So, set before you and myself this morning is a choice: life or death. And on a daily basis, you choose one. The admonition was, "Choose life." It's your choice. God's done His part. Our parents have done their part. Our teachers have done their part. Choose life, but realize that within you abides death and the capacity to relinquish the free, eternal gift of the life of God that's been entrusted to you. In every one of us lies (either dormant, subdued, or being empowered) sin in our members. It's ready to take over and destroy you, for to be spiritually minded is life, but to be carnally minded is death. They that walk in the spirit will not be under the influence of the flesh. They that walk in the spirit will not fulfill the lusts of the flesh.

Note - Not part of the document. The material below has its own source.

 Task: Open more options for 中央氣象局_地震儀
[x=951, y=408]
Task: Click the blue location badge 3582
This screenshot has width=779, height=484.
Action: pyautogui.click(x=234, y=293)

The thing that I want to talk about most for you and me in this fellowship is that so many of us (not knowingly) compare ourselves by ourselves. We compare ourselves by other Christians. We compare ourselves by the world. We compare ourselves by other generations of believers. We have only the right to compare ourselves with Jesus. He's our example; He's the One that we're being conformed to. So, the question we need to ask is not, "Am I doing better than everybody else?" but "Am I becoming more like Jesus or less like Jesus in my own personal pursuit?" It doesn't matter if you're 50 percent further down the road than I am. If you're going backward, you're dying. You may have 49 more grading points than I do, but you're dying and I'm pursuing, and I'm still alive. You can look down your nose at me, and see my immaturity, and see that I need to improve, and that I need to come to a greater Bible knowledge, and I need to maybe be a little more involved; but the fact is: I'm alive and you're dying. Where are you at this moment in the preparation for the coming of the Lord Jesus? We find ourselves in that condition (having known Him and now finding ourselves in a position of dying and atrophying in our spiritual lives) because of what the utterance said this morning. We begin to trust in having partaken and not in the momentary daily bread. We trust in water that's in broken cisterns instead of the living water that's springing up out of our innermost beings as we're being refreshed momentarily in our hunger, pursuit, and an appetite as the hart pants for the brook. We've found other ways to refresh ourselves and to make ourselves content. And because no man is content without the presence of God, we've caused ourselves to become drunken, drugged with all of the momentary entertainment, pleasures and sins of this world. They are pleasurable for a season. They will intoxicate you for a season. They will sedate you for a season, but reality is going to come.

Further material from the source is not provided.